| What needs to be done |
Among the entries below, one line contains "The width and height of the screenshot is (812, 735)." and another contains "Task: Open the flask Edit Studies icon". Transcribe those two lines and every line between them, exactly.

| Information |
◇ ◇ ◇ ◇

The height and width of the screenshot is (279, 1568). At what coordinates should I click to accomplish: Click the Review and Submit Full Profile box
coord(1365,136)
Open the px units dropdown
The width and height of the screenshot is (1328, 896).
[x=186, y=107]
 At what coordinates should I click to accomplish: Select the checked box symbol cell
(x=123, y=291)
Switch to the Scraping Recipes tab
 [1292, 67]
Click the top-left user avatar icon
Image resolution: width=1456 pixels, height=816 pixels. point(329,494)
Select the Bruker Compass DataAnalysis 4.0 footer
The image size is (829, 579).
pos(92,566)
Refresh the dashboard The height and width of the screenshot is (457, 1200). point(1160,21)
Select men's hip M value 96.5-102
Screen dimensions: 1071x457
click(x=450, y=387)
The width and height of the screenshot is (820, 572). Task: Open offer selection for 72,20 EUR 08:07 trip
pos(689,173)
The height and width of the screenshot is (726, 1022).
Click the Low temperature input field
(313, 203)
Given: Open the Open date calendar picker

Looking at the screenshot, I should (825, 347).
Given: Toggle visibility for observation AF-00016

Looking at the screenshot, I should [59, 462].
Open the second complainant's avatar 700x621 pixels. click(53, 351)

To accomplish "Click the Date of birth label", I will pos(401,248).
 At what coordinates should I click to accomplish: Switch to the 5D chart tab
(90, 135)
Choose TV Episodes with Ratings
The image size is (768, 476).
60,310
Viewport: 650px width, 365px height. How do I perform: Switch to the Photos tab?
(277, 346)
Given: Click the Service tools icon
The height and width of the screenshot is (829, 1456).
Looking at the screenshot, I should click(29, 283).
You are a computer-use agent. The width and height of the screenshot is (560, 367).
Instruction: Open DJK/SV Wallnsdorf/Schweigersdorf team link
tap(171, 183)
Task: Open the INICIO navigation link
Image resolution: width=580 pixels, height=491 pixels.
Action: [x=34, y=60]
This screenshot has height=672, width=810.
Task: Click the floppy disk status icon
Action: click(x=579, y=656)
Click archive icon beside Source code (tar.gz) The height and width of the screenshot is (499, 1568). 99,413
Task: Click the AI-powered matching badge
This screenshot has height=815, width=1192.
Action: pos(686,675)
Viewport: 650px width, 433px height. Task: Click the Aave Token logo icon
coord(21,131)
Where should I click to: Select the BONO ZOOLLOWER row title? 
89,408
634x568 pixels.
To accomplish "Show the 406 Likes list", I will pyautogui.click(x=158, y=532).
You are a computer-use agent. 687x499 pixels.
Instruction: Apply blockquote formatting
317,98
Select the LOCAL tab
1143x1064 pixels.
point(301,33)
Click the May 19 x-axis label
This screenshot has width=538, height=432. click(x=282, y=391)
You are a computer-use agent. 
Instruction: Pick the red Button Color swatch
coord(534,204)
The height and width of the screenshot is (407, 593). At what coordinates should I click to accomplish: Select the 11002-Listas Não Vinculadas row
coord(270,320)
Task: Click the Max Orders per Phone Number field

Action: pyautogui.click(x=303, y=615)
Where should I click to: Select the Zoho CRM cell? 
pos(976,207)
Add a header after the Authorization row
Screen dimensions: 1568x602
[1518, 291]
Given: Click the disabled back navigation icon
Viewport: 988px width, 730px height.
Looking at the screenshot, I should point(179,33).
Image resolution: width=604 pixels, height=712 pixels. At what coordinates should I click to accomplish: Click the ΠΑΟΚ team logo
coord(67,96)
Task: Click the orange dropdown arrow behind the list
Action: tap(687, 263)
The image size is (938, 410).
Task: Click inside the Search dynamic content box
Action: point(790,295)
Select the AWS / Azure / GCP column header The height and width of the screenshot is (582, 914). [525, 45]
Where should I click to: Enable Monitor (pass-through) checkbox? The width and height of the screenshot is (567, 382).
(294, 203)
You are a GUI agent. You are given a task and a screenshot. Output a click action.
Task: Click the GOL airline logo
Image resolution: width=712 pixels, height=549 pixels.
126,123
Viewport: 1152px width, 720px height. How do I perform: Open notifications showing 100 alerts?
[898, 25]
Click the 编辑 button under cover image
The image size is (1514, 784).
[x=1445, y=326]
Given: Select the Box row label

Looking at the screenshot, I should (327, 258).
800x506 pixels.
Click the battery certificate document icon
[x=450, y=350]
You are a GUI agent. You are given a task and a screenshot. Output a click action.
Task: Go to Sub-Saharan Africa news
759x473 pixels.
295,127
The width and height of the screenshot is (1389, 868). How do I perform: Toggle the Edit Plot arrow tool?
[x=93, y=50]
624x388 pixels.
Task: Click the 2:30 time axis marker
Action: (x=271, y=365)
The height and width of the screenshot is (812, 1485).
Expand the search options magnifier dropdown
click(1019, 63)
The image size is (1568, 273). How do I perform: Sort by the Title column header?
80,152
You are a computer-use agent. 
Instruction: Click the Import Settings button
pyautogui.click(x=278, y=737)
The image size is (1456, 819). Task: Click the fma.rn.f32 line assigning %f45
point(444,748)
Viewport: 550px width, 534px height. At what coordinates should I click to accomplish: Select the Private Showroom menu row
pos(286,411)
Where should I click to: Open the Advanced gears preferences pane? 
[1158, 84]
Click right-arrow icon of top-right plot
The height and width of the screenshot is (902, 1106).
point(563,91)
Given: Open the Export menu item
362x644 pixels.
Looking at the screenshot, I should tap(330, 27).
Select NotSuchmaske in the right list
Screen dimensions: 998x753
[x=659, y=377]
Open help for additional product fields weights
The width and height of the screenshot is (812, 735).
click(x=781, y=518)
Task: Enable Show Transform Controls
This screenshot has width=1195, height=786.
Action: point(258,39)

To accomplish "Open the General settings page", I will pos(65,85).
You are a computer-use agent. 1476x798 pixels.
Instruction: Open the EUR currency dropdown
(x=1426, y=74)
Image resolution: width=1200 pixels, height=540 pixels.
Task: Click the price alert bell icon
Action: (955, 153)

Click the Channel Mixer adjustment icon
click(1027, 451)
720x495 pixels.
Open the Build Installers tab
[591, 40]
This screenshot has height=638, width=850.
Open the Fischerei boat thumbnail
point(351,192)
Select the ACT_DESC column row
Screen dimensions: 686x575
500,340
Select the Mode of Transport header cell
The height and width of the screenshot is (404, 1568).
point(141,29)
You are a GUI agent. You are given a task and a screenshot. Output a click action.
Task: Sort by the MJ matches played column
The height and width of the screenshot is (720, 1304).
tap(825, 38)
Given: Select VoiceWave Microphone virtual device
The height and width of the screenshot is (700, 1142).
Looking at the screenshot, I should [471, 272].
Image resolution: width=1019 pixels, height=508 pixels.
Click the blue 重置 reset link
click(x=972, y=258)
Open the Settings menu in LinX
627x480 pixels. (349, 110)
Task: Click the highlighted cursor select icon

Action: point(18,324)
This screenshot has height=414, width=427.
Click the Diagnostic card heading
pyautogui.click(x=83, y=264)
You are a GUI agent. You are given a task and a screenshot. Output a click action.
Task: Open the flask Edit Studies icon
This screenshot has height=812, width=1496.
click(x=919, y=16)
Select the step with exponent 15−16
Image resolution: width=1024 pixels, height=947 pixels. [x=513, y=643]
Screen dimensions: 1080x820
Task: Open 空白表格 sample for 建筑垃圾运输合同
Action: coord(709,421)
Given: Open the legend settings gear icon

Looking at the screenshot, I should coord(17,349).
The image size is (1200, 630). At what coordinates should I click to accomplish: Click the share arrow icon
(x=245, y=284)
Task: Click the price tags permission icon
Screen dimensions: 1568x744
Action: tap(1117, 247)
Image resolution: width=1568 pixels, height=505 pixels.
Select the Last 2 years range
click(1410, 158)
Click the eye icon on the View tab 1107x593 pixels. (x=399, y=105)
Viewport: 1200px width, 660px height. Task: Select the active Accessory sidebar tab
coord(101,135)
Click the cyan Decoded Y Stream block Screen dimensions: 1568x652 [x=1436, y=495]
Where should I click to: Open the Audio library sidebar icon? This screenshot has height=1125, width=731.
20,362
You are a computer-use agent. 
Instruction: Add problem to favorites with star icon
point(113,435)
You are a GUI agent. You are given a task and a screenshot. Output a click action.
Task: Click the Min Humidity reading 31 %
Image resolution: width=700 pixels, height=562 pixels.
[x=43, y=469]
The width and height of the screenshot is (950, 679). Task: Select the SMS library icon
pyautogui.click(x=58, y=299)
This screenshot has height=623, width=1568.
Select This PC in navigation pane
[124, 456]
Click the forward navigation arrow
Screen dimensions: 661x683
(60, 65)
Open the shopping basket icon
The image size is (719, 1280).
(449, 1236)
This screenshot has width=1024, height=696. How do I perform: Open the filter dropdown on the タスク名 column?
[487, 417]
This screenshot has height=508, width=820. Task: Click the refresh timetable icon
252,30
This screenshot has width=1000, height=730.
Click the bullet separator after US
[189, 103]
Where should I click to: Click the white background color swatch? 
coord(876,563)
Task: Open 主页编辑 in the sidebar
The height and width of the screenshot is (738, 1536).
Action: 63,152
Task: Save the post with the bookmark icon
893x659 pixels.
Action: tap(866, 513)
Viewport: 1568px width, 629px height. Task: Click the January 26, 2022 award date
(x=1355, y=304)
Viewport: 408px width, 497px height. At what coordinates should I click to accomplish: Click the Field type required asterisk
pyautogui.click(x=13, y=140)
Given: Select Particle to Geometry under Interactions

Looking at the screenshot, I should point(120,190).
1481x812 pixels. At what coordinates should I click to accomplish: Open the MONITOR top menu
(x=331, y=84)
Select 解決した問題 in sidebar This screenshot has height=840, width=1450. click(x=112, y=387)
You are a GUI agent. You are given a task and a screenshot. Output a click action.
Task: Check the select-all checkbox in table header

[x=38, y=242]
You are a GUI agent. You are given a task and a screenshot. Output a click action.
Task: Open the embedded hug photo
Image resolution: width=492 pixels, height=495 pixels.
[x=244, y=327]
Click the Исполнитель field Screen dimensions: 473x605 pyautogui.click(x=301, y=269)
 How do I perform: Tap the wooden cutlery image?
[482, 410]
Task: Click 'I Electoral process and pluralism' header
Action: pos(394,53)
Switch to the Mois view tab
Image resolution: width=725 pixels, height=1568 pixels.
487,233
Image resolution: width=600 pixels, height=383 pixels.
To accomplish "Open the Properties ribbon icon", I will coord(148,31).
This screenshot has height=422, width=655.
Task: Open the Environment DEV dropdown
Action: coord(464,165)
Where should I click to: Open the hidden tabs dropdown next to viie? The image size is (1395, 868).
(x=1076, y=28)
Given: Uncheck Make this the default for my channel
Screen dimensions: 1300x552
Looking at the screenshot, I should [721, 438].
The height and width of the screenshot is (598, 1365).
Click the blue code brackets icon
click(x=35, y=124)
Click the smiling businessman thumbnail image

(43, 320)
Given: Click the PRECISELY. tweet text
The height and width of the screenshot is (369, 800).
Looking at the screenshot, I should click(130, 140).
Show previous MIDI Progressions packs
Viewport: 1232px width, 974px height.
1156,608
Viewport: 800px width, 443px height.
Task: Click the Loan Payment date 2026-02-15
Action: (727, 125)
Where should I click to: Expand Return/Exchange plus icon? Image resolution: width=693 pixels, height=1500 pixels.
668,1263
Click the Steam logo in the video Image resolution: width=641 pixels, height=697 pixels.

◇ ◇ ◇ ◇

| Reply |
The width and height of the screenshot is (812, 735).
click(x=781, y=518)
Task: Enable Show Transform Controls
This screenshot has width=1195, height=786.
Action: point(258,39)

To accomplish "Open the General settings page", I will pos(65,85).
You are a computer-use agent. 1476x798 pixels.
Instruction: Open the EUR currency dropdown
(x=1426, y=74)
Image resolution: width=1200 pixels, height=540 pixels.
Task: Click the price alert bell icon
Action: (955, 153)

Click the Channel Mixer adjustment icon
click(1027, 451)
720x495 pixels.
Open the Build Installers tab
[591, 40]
This screenshot has height=638, width=850.
Open the Fischerei boat thumbnail
point(351,192)
Select the ACT_DESC column row
Screen dimensions: 686x575
500,340
Select the Mode of Transport header cell
The height and width of the screenshot is (404, 1568).
point(141,29)
You are a GUI agent. You are given a task and a screenshot. Output a click action.
Task: Sort by the MJ matches played column
The height and width of the screenshot is (720, 1304).
tap(825, 38)
Given: Select VoiceWave Microphone virtual device
The height and width of the screenshot is (700, 1142).
Looking at the screenshot, I should [471, 272].
Image resolution: width=1019 pixels, height=508 pixels.
Click the blue 重置 reset link
click(x=972, y=258)
Open the Settings menu in LinX
627x480 pixels. (349, 110)
Task: Click the highlighted cursor select icon

Action: point(18,324)
This screenshot has height=414, width=427.
Click the Diagnostic card heading
pyautogui.click(x=83, y=264)
You are a GUI agent. You are given a task and a screenshot. Output a click action.
Task: Open the flask Edit Studies icon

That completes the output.